Divide et Impera: Drp1-mediated Mitochondrial Fission in Glioma Malignancy

Mitochondria are pivotal organelles involved in vital cellular functions, including energy generation, reactive oxygen species and calcium signaling, as well as intermediate biosynthesis. They are dynamic organelles that adapt their shape, size, and distribution to changes in intracellular conditions, being able to divide, fuse, or move along the cell, processes known as mitochondrial dynamics. Mitochondrial dynamics are involved in cell division and migration, as well as maintenance of pluripotency in stem (non-differentiated) cells. Thus, its central role in carcinogenesis is not surprising. Particularly, mitochondrial dynamics have been found to be pivotal to the development of gliomas, a lethal group of tumors developed from glial cells, which are nervous system cells that provide support to neurons.

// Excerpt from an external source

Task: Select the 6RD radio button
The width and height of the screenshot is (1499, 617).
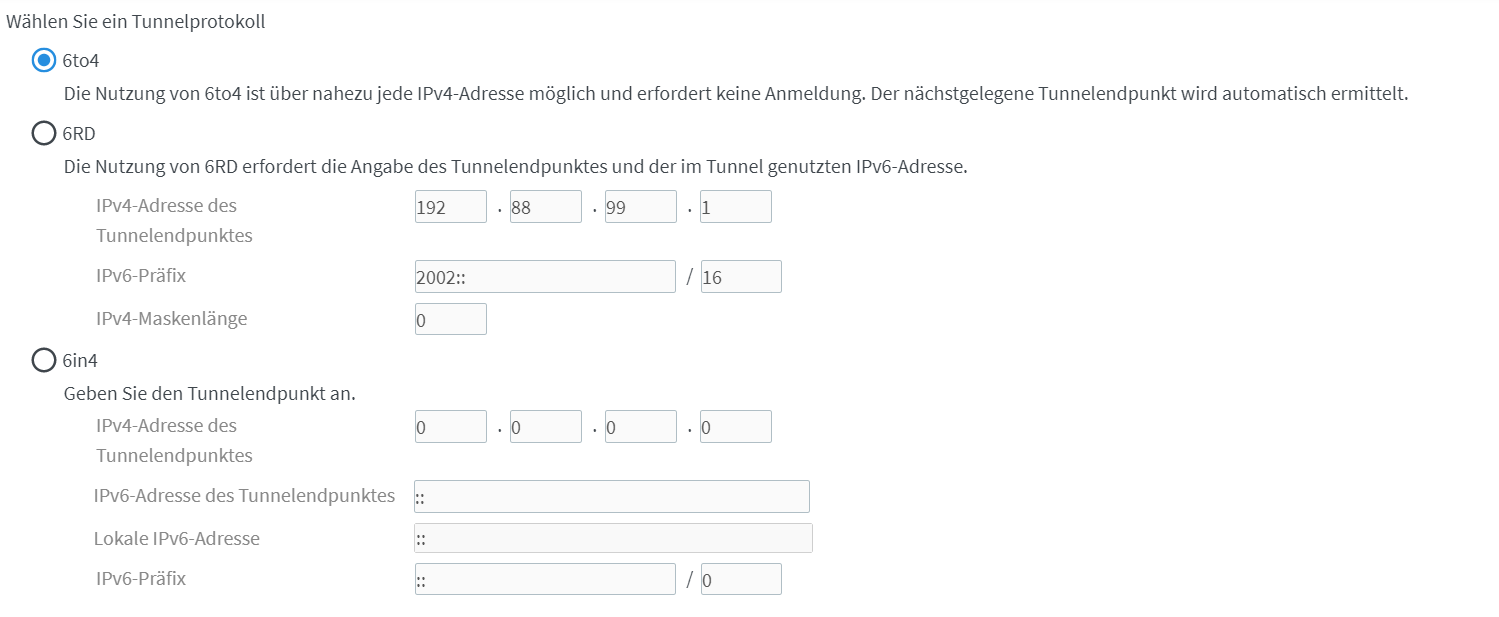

Unfortunately, prognosis of glioma patients is poor, most of them do not survive more than five years after diagnosis. In this context, it is fundamental to understand the cellular mechanisms involved in this pathology, in order to develop an appropriate clinical approach. As previously mentioned, mitochondrial dynamics is central to glioma development, particularly, mitochondrial division (fission) and one of its central effectors, dynamin-related protein 1 (Drp1), have been observed to be enhanced in gliomas and involved in the maintenance of stem cells (which initiate and maintain the tumor), as well as in migration and invasiveness, being central to gliomagenesis. In this review, we discuss the findings on mitochondrial fission role in these processes, further, we analyze the potential use of Drp1 as a novel prognostic biomarker in glioma patients.